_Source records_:
═══

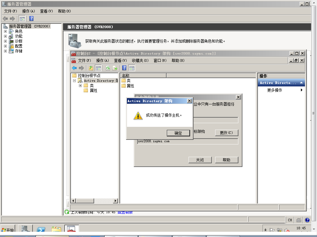Click the console toolbar help icon
This screenshot has width=317, height=237.
pos(124,68)
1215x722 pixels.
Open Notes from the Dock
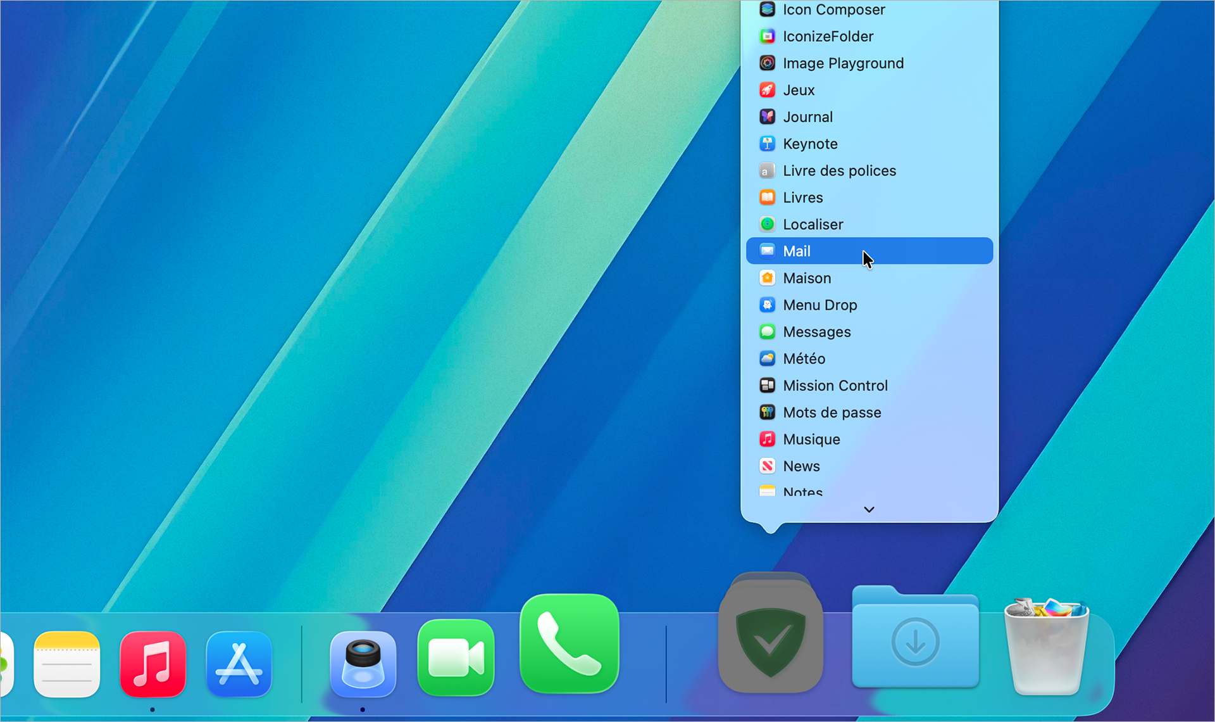click(x=66, y=664)
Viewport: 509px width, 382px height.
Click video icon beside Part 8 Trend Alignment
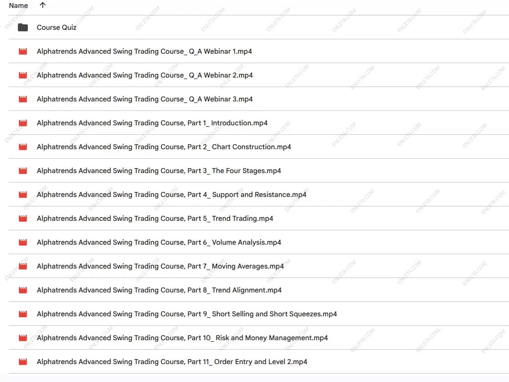23,290
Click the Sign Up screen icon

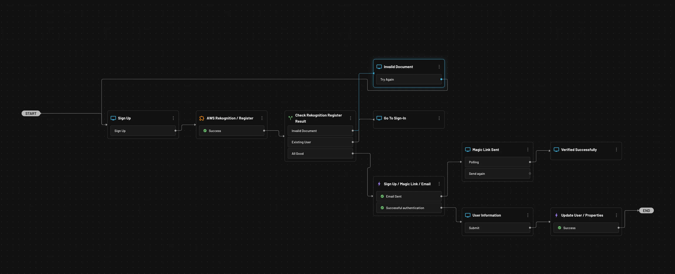coord(113,118)
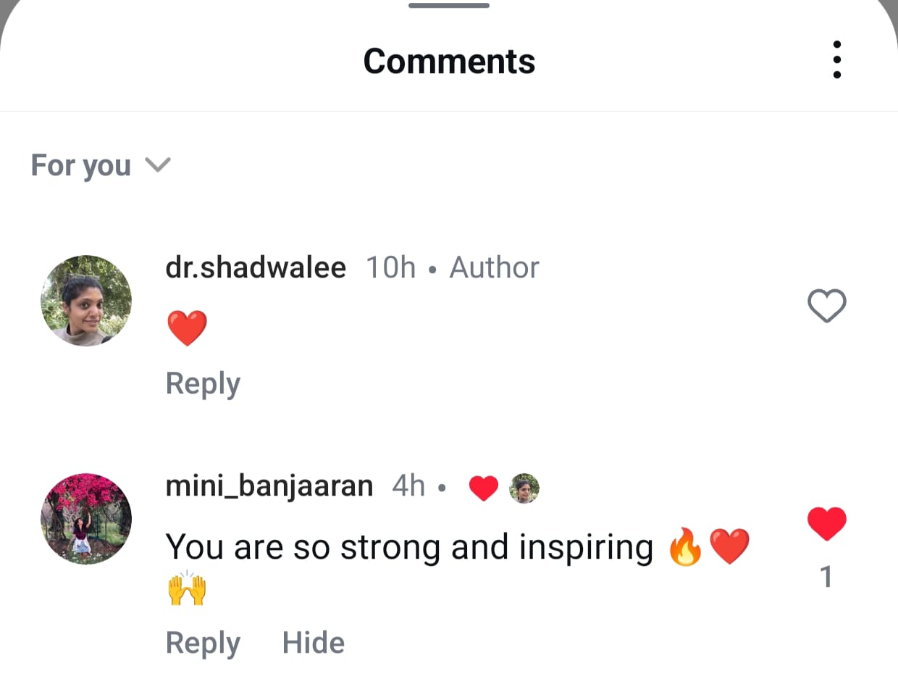The width and height of the screenshot is (898, 695).
Task: Open mini_banjaaran's profile picture
Action: pos(86,519)
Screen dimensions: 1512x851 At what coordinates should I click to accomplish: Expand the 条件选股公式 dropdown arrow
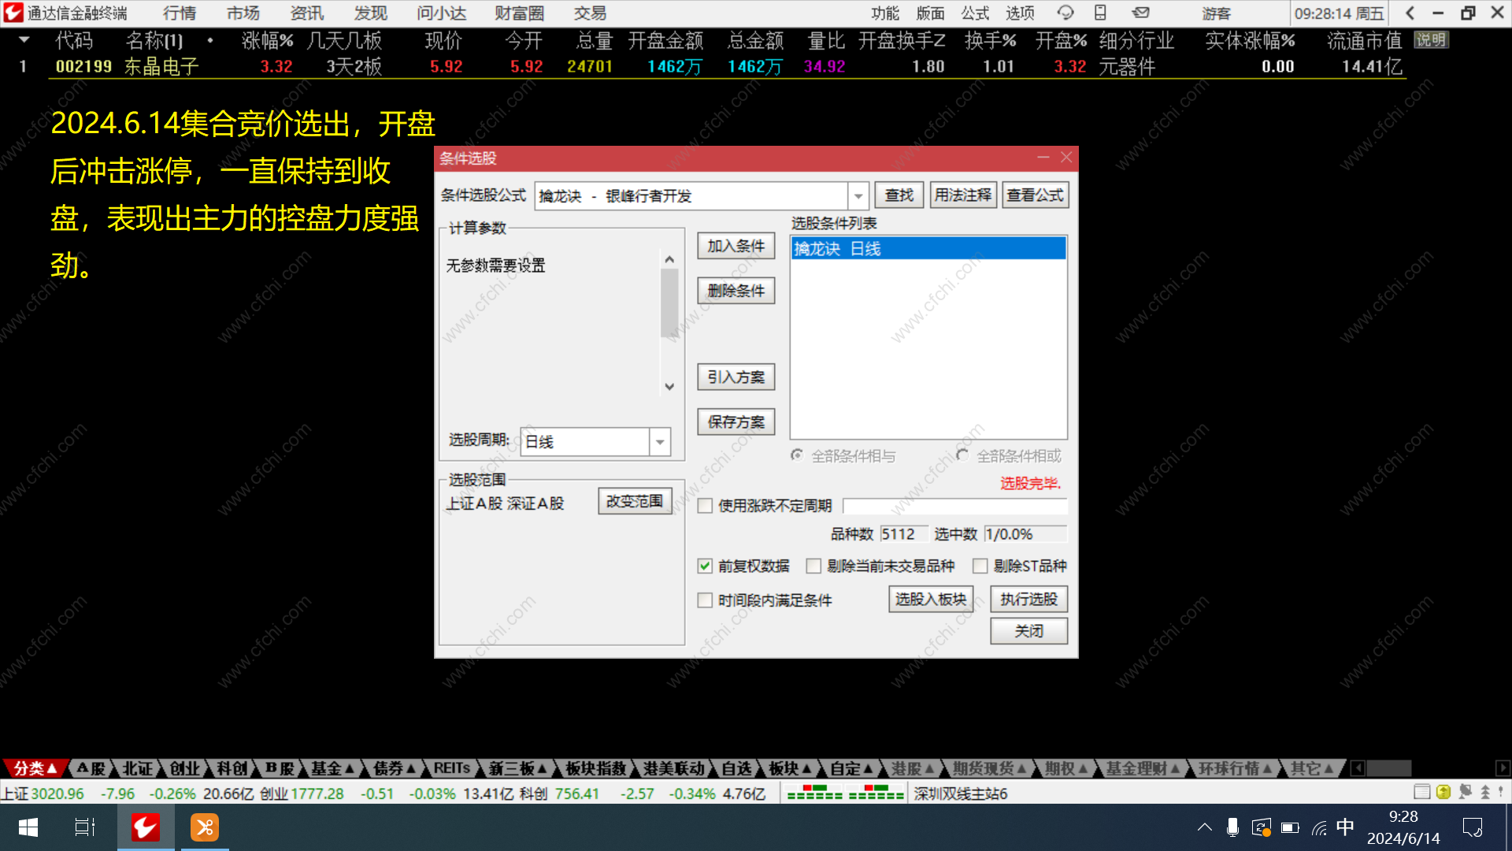tap(858, 195)
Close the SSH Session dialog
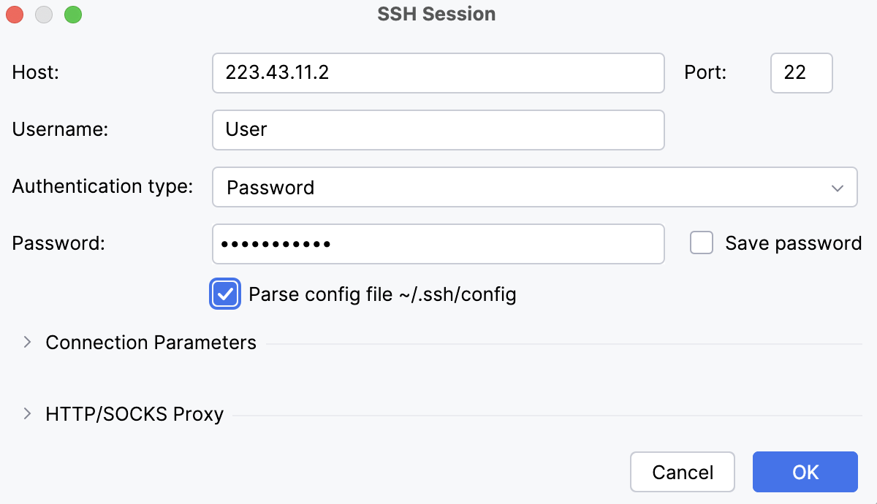This screenshot has height=504, width=877. (x=14, y=14)
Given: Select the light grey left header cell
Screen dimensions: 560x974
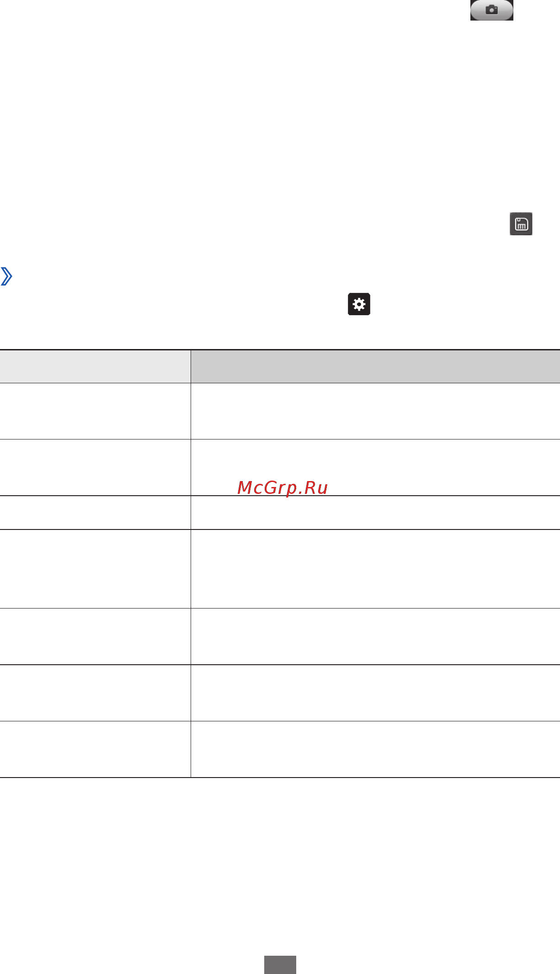Looking at the screenshot, I should tap(95, 366).
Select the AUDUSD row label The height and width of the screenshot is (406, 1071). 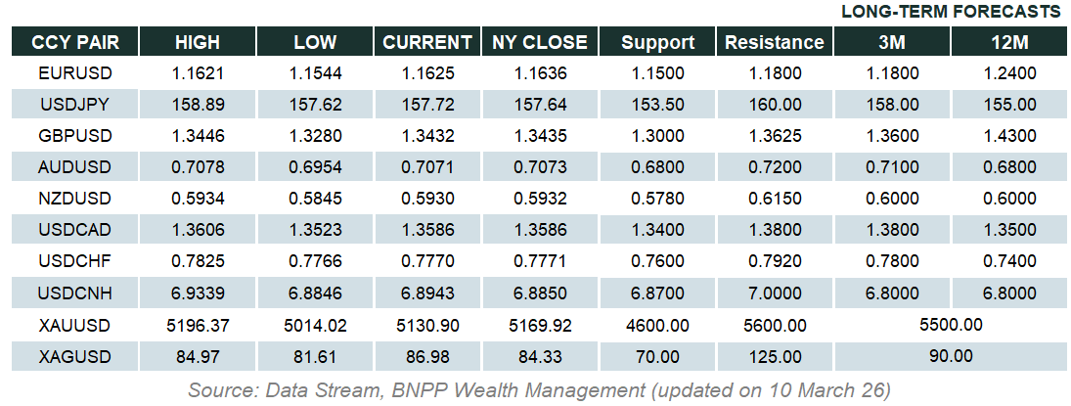[75, 167]
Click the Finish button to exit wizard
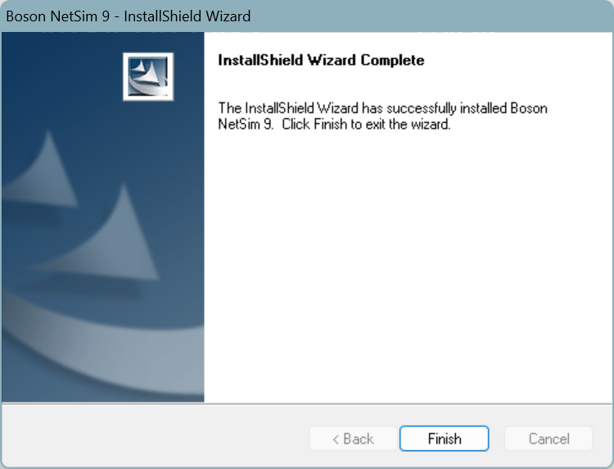The width and height of the screenshot is (614, 469). click(444, 439)
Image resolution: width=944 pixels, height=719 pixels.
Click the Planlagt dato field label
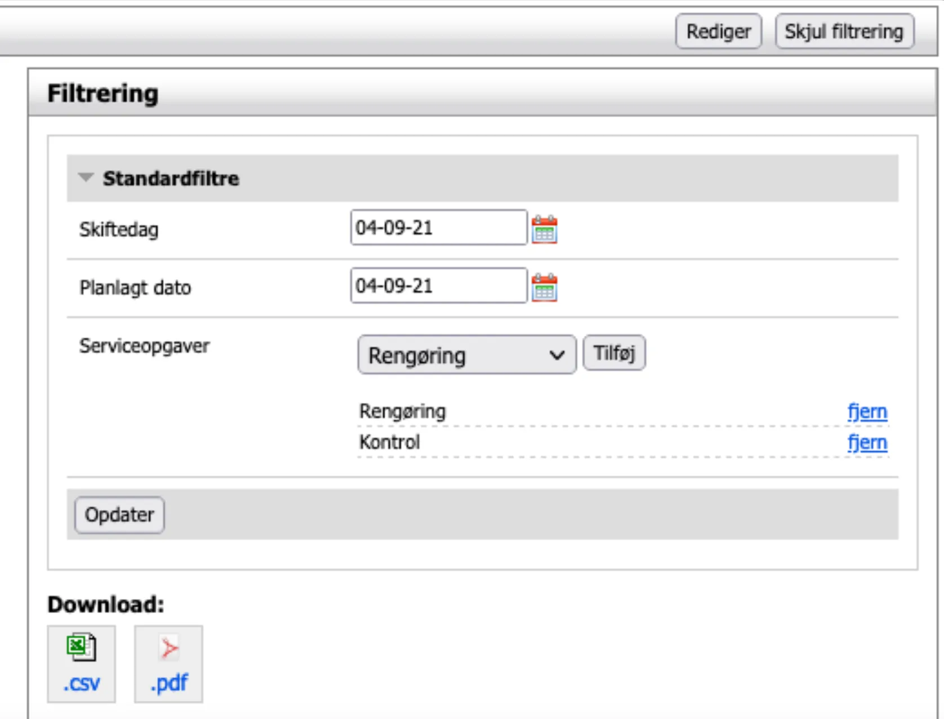pyautogui.click(x=135, y=288)
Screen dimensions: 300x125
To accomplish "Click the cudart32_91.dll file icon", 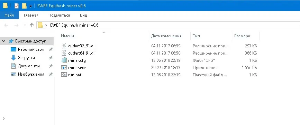I will [64, 46].
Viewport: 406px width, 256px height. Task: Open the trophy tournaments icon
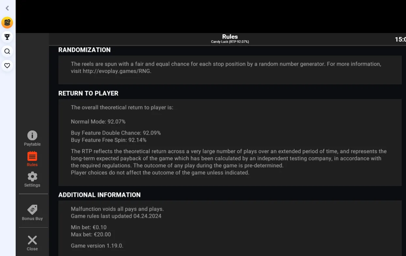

═══

_Objective_: Return every line of the listing above that contains the string "dimensions".

_The completed task_:
Screen dimensions: 1512x851 At what coordinates should I click to accomplish: Expand the 条件选股公式 dropdown arrow
Screen dimensions: 560x974
Screen dimensions: 300x125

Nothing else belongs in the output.